Can you write out the data word for word, starting with the line that contains "The width and height of the screenshot is (1440, 750)." and going on through the line that contains "Click the personal information", with both of those lines included?

········

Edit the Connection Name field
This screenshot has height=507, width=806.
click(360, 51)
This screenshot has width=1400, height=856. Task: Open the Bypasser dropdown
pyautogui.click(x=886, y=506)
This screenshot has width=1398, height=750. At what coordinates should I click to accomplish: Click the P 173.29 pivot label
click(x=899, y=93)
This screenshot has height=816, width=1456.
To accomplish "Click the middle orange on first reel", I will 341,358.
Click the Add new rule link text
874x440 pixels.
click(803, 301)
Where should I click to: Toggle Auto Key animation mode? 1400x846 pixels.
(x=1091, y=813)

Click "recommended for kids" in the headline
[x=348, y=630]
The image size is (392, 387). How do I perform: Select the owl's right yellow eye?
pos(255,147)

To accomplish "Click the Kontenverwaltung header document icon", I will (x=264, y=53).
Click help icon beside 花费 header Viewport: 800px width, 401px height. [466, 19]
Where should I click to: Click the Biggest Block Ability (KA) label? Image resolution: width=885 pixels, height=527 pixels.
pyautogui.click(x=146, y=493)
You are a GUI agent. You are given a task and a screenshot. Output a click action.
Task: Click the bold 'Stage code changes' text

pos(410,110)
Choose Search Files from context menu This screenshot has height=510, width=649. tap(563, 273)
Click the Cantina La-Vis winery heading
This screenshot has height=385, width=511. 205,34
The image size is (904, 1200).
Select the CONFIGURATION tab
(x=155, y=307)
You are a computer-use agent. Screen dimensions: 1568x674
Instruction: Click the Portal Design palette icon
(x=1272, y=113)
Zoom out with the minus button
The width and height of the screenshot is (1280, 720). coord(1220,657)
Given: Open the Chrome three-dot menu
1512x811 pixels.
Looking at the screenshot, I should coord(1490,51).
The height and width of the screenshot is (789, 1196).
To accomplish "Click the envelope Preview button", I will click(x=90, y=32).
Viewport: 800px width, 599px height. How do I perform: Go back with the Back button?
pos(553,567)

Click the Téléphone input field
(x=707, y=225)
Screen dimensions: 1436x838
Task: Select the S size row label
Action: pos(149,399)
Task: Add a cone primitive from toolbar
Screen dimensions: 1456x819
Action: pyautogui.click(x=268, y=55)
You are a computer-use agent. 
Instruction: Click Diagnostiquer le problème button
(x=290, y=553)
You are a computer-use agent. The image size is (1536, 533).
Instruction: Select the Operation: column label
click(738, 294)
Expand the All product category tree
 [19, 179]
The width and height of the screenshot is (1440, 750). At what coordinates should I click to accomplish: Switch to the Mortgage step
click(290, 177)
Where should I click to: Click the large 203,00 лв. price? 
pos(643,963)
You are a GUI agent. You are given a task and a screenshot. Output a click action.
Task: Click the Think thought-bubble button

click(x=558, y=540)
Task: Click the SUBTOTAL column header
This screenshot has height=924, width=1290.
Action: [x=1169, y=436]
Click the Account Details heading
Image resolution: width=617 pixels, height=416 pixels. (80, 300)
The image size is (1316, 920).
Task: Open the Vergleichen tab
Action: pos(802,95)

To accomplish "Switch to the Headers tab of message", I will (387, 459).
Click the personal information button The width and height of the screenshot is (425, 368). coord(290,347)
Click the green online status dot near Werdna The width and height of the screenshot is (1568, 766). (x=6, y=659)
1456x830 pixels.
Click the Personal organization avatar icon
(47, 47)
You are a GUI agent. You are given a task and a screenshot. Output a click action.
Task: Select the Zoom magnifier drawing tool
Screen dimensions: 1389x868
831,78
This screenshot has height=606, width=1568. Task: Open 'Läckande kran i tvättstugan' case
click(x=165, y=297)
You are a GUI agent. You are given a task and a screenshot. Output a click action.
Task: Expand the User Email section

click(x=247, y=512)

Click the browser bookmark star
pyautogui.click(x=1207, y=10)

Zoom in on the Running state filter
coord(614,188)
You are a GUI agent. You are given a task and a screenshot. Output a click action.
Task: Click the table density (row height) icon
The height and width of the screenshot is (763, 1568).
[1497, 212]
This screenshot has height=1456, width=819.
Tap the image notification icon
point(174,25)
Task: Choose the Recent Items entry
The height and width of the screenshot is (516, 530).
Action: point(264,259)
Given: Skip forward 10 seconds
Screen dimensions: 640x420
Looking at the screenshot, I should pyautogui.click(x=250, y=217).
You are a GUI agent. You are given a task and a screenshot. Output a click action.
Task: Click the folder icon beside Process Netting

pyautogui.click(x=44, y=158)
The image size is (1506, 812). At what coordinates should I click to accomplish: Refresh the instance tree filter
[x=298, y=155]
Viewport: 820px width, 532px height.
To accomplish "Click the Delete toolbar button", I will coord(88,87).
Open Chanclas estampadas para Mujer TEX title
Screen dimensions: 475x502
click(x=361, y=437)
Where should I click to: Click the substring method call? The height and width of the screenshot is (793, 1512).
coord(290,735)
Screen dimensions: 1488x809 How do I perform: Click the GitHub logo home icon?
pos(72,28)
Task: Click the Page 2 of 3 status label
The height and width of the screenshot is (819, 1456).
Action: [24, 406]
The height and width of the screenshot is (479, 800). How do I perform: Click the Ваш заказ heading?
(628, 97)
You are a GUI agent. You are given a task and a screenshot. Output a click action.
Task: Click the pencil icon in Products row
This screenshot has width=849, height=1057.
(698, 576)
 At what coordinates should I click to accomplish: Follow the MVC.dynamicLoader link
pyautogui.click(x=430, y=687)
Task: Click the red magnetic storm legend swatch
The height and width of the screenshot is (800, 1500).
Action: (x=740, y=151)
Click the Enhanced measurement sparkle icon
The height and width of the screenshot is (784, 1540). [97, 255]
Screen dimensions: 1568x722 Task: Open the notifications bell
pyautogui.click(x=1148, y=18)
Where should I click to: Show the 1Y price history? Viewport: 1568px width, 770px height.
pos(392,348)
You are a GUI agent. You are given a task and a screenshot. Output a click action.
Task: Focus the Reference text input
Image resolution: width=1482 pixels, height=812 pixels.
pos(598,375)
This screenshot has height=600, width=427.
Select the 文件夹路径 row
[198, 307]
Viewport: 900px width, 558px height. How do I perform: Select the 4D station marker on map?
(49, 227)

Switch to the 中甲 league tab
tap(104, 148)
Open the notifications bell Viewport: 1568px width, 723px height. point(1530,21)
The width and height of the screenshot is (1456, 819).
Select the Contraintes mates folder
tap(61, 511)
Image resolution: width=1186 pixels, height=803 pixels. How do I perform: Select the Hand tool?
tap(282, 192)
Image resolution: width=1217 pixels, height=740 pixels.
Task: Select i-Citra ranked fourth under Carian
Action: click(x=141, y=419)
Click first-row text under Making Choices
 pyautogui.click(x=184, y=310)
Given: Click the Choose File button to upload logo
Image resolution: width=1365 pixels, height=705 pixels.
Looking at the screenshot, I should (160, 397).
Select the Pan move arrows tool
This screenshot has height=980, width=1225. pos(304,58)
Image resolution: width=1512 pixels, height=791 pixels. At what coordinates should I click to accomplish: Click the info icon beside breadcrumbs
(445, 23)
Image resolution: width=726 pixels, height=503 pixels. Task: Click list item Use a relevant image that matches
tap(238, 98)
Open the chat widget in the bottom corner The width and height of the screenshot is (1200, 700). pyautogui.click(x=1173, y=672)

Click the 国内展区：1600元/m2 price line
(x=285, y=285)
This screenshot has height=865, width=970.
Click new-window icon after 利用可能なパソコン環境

········

- [Answer to the problem]
The width and height of the screenshot is (1440, 750). At what coordinates should I click to accomplish: Switch to the Mortgage step
click(290, 177)
Where should I click to: Click the large 203,00 лв. price? 
pos(643,963)
You are a GUI agent. You are given a task and a screenshot. Output a click action.
Task: Click the Think thought-bubble button

click(x=558, y=540)
Task: Click the SUBTOTAL column header
This screenshot has height=924, width=1290.
Action: [x=1169, y=436]
Click the Account Details heading
Image resolution: width=617 pixels, height=416 pixels. (80, 300)
The image size is (1316, 920).
Task: Open the Vergleichen tab
Action: pos(802,95)

To accomplish "Switch to the Headers tab of message", I will (387, 459).
Click the personal information button The width and height of the screenshot is (425, 368). coord(290,347)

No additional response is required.